**作業指示 A:** うーたんについての文章から、「頭からカラフルなマラカスが2」で始まり「ことがたくさんあったな……。」まで続く部分をそのまま引用してください。

**読解用抜粋:**

= = =

頭からカラフルなマラカスが2本生えており、黒目がちな大きな瞳に、ピンクのほっぺ、コロンとした体や「うーたん、げんきげんきぃー!」という舌ったらずなめちゃかわボイスが、即座に脳内で再生された。森に住む、歌が大好きな1歳半くらいの赤ちゃんの妖精のうーたん。もう20年も頑張ってきたのか。
うーたんの卒業に伴って新しく登場するキャラクターは「ぽぅぽ」という、これまたカラフルな玉が頭からいっぱい生えたおっとり系の子らしいけれど、果たしてその子にうーたんが20年間背負ってきた「いないいないばあっ!」の看板を背負う覚悟はあるんだろうか?
私には、うーたんに感謝してもしきれない恩があるのだ。永遠にいてくれるものだと思っていた。こんな日が来るなんて……。ともに「子育て」という大きな戦いに挑んでいたあの日々を思い出して、いろいろな気持ちが込み上げてくる。うーたんがいなかったら乗り越えられなかったことがたくさんあったな……。
「ダサいおもちゃは絶対買わない」と思っていたけど……
うーたんとの出会いは、あまり良い印象ではなかった。
今から12年ほど前、私は初めての子どもを妊娠した。出産に備えて服やベビー用品をそろえていった私は、昔からずっと決めていた「ダサいおもちゃは絶対買わない」というポリシー通り、生活感あふれるカラフルなキャラクターグッズは避け、北欧のくすみ系カラーのおしゃれな木のおもちゃや、シンプルで無地のベビー用品など、なるべくシックなものでそろえていた。「アン●ンマンとか、●●レンジャーとか、絶対に買い与えないでね」とジジババにも常日頃から念を押していた。
すでに子育て中の友達もいて「いないいないばぁっ!」という番組や、うーたんの存在についてはなんとなく知っていたが「ほーん? かわいいけど。まぁ……ダサいよね」と、ものすごい上からうーたんを見下ろしていたのだった。

= = =

**コレクションのレコード:**
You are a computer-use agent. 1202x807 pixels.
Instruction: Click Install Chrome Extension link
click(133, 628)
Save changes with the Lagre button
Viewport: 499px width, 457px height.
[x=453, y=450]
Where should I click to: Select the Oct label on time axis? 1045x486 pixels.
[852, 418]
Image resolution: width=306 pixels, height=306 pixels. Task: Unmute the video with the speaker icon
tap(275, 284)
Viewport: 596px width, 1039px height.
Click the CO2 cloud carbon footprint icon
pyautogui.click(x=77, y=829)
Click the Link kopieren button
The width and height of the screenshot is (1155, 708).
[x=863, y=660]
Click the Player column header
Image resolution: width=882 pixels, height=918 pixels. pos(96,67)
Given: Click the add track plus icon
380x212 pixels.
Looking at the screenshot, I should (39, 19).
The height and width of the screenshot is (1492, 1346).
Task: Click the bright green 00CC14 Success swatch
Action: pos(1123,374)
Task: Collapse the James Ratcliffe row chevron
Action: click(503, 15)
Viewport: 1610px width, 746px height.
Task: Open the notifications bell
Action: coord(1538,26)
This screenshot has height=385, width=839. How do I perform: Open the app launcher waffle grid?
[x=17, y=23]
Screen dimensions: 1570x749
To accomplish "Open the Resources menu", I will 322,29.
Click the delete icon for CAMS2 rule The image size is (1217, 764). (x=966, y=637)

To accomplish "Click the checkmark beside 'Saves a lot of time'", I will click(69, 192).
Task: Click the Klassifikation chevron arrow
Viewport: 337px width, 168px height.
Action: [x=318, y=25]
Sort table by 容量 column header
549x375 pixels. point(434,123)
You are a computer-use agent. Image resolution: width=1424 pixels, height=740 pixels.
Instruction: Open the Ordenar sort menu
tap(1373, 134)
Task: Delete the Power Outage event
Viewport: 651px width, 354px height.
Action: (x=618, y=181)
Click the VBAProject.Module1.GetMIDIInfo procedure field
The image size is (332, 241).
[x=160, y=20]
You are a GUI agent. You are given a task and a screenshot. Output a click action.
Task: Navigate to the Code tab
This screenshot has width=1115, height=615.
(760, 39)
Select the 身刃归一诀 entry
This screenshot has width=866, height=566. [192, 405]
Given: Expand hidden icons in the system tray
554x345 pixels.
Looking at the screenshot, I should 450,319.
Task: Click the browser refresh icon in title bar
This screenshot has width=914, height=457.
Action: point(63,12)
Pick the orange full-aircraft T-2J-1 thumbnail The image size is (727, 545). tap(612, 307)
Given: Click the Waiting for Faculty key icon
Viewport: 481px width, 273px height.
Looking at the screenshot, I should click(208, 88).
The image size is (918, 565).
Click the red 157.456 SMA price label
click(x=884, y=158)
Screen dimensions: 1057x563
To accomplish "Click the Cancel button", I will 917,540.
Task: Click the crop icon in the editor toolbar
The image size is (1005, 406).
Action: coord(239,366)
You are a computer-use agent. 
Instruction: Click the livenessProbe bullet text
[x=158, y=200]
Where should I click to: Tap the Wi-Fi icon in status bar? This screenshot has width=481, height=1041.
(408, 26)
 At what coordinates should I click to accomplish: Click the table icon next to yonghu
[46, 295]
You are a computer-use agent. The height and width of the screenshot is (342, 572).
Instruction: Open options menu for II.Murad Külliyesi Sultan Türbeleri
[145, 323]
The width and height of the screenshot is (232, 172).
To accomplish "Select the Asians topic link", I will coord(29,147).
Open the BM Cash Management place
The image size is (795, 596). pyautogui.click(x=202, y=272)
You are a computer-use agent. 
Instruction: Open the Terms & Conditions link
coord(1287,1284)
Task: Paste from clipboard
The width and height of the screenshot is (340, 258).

= = =

**作業指示 B:** レコードの先頭から「[x=453, y=450]」を含む行までを、「Install」を「Add」に置き換え、ほかは一切変えずに書き直せ。出力はこれらの行だけとする。

**出力結果 A:**
頭からカラフルなマラカスが2本生えており、黒目がちな大きな瞳に、ピンクのほっぺ、コロンとした体や「うーたん、げんきげんきぃー!」という舌ったらずなめちゃかわボイスが、即座に脳内で再生された。森に住む、歌が大好きな1歳半くらいの赤ちゃんの妖精のうーたん。もう20年も頑張ってきたのか。
うーたんの卒業に伴って新しく登場するキャラクターは「ぽぅぽ」という、これまたカラフルな玉が頭からいっぱい生えたおっとり系の子らしいけれど、果たしてその子にうーたんが20年間背負ってきた「いないいないばあっ!」の看板を背負う覚悟はあるんだろうか?
私には、うーたんに感謝してもしきれない恩があるのだ。永遠にいてくれるものだと思っていた。こんな日が来るなんて……。ともに「子育て」という大きな戦いに挑んでいたあの日々を思い出して、いろいろな気持ちが込み上げてくる。うーたんがいなかったら乗り越えられなかったことがたくさんあったな……。

**出力結果 B:**
You are a computer-use agent. 1202x807 pixels.
Instruction: Click Add Chrome Extension link
click(133, 628)
Save changes with the Lagre button
Viewport: 499px width, 457px height.
[x=453, y=450]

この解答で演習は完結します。